Mechanisms of coronary microcirculatory dysfunction in patients with aortic stenosis and angiographically normal coronary arteries

Background-Development of left ventricular hypertrophy in aortic stenosis (AS) is accompanied by coronary microcirculatory dysfunction, demonstrated by an impaired coronary vasodilator reserve (CVR). However, evidence for regional abnormalities in myocardial blood flow (MBF) and the potential mechanisms is limited. The aims of this study were to quantitatively demonstrate differences in subendocardial and subepicardial microcirculation and to investigate the relative contribution of myocyte hypertrophy, hemodynarnic load, severity of AS, and coronary perfusion to impairment in microcirculatory function. Methods and Results-Twenty patients with isolated moderate to severe AS were studied using echocardiography to assess severity of AS, cardiovascular magnetic resonance to measure left ventricular mass (LVM), and PET to quantify resting and hyperemic (dipyridamole 0.56 mg/kg) MBF and CVR in both the subendocardium and subepicardium. In the patients with most severe AS (n=15), the subendocardial to subepicardial MBF ratio decreased from 1.14+/-0.17 at Test to 0.92+/-0.17 during hyperemia (P<0.005), and subendocardial CVR (1.43+/-0.33) was lower than subepicardial CVR (1.78+/-0.35, P=0.01).

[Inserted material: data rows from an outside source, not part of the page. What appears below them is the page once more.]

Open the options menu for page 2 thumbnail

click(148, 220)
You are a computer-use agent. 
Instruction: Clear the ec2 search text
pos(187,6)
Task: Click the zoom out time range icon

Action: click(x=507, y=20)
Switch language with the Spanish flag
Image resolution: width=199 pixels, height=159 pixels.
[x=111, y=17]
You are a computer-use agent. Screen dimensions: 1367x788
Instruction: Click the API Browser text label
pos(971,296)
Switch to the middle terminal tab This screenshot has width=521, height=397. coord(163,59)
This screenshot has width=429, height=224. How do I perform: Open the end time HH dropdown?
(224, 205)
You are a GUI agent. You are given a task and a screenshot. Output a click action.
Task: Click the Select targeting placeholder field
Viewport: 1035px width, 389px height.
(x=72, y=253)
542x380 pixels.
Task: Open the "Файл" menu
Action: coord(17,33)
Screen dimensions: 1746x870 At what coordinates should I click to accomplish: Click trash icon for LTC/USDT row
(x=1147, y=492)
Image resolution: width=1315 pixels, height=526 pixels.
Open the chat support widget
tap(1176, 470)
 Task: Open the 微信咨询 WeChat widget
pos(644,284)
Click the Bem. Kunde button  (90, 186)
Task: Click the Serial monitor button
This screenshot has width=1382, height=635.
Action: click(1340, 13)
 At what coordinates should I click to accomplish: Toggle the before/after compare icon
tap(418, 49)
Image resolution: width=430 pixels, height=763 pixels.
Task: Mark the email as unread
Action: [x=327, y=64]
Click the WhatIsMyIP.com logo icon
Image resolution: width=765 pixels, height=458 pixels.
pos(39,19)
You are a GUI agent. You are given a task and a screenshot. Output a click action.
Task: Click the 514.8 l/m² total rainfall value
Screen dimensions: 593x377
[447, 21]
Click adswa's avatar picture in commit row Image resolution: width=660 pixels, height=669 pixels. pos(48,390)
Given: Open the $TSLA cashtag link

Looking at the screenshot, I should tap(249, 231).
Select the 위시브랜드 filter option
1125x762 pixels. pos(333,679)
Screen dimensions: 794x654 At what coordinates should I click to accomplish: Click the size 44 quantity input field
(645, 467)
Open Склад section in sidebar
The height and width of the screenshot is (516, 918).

Resting total LV blood flow was linearly related to LVM, whereas CVR was not. Increase of total LV blood flow during hyperemia (mean value, 89.6+/-59.6%; range, 17% to 233%) was linearly related to aortic valve area. The decrease in CVR was related to severity of AS, increase in hemodynamic load, and reduction in diastolic perfusion time, particularly in the subendocardium. Conclusions-CVR was more severely impaired in the subendocardium in patients with LVH attributable to severe AS. Severity of impairment was related to aortic valve area, hemodynamic load imposed, and diastolic perfusion rather than to LVM.